Submit as many haiku as you wish that include the winter season word “frost.” Your poems must be written in three lines of 5, 7, and 5 syllables, respectively, and should focus on a single moment of time happening now.

Be straightforward in your description and try to limit your subject matter. Haiku are nearly always better when they don’t have too many ideas or images. So make your focus the season word and try to stay close to that.

REMEMBER: To qualify for the challenge, your haiku must be written in 5-7-5 syllables and include the word “frost.”

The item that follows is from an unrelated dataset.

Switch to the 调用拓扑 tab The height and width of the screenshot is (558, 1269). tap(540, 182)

When Tranströmer’s haiku were translated into Japanese following his Nobel Prize in Literature in 2011, his publisher Oda Kyuro noted: “Many of the old school will reject his unexpected metaphors, since metaphor is banned in [Japanese] haiku. But it is specifically the use of metaphor that is Tranströmer’s strength!” Tranströmer’s haiku belong more to the tradition of modern poetry than they do to classical haiku, Oda explained, insisting that this makes them useful models for Japanese poets working in the form today.

The suggestion that Japanese haiku might need to be brought up to speed on modern poetry will doubtless shock some purists. But haiku is an international art form now, and if poets want their haiku to be taken seriously (in any language) they will have to meet the demands of the times. It is no longer enough just to produce pleasant nature sketches. A haiku has to mean something.

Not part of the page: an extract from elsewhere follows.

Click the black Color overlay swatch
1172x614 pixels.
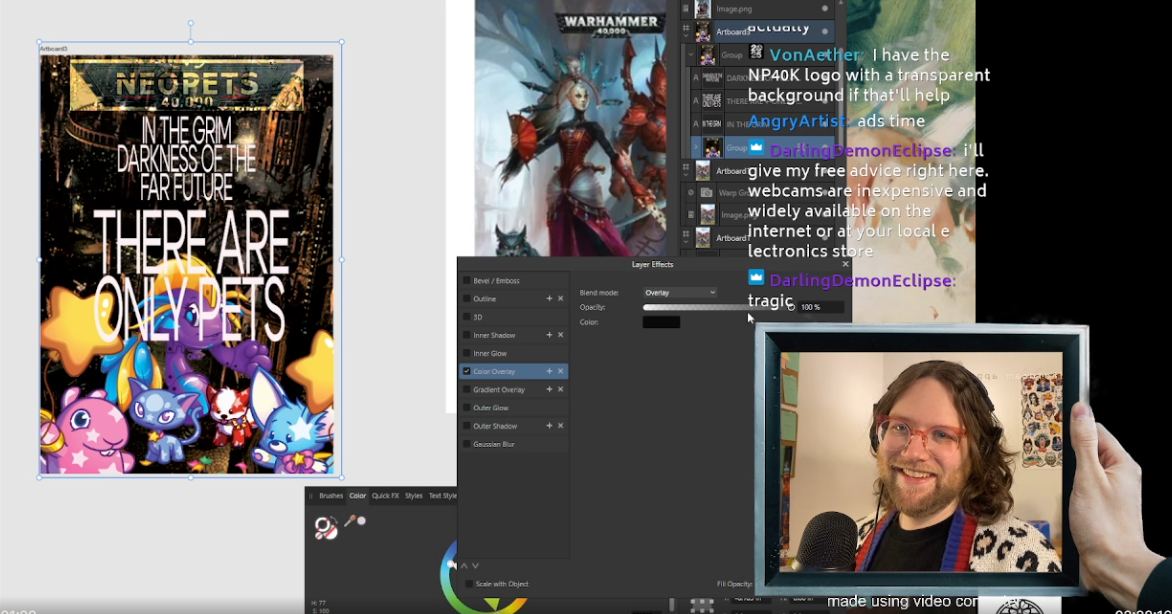661,322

In his foreword to The Great Enigma, the most comprehensive collection of Tranströmer’s poetry in English, the translator Robin Fulton wrote: “Whether a Japanese haiku master would feel on common ground with the mentality behind these Swedish examples of the form, I have no idea. I prefer to regard them simply as a set of syllabic poems (whose syllabic count I have matched) with an ability to surprise and puzzle that far exceeds what we might expect from their miniature dimensions.” Which is another way of saying that Tranströmer’s haiku, although they break with tradition in many ways, nevertheless fulfill the most fundamental requirement of the form: to produce a 17-syllable poem with MORE than 17 syllables of meaning.

The bulk of Tranströmer’s poetry is written in free verse, but his haiku follow a 5-7-5 syllable pattern in Swedish. He experimented with haiku in the 1950s, becoming more devoted to the form after his stroke in 1990. His wife Monika Bladh has said that Tranströmer found a sense of freedom writing in such a strict syllabic form. “Working within [such] restrictions can function as a sort of game.”

Despite their serious subject matter, Tranströmer’s haiku display the sense of poetic play that is the enduring hallmark of the genre. The following haiku suggest the range of his work in the form.

The presence of God.
In the tunnel of birdsong
A locked seal opens.

Death bends over me—
I’m a chess problem, and he
has the solution.

The darkening leaves
in autumn are as precious
as the Dead Sea Scrolls.

A wind vast and slow
from the ocean’s library.
Here’s where I can rest.

–Translations by Robin Fulton

A note on frost: In Haiku World, William J. Higginson writes: “Frost is winter’s dew… Ground frost—also called hoarfrost or white frost—forms on cold, clear nights when heat quickly leaves the ground, making it colder than the surrounding air (and below freezing).” Although frost appears in most regions from mid-November through mid-March, it is most common in winter, for which reason the word is identified with that season.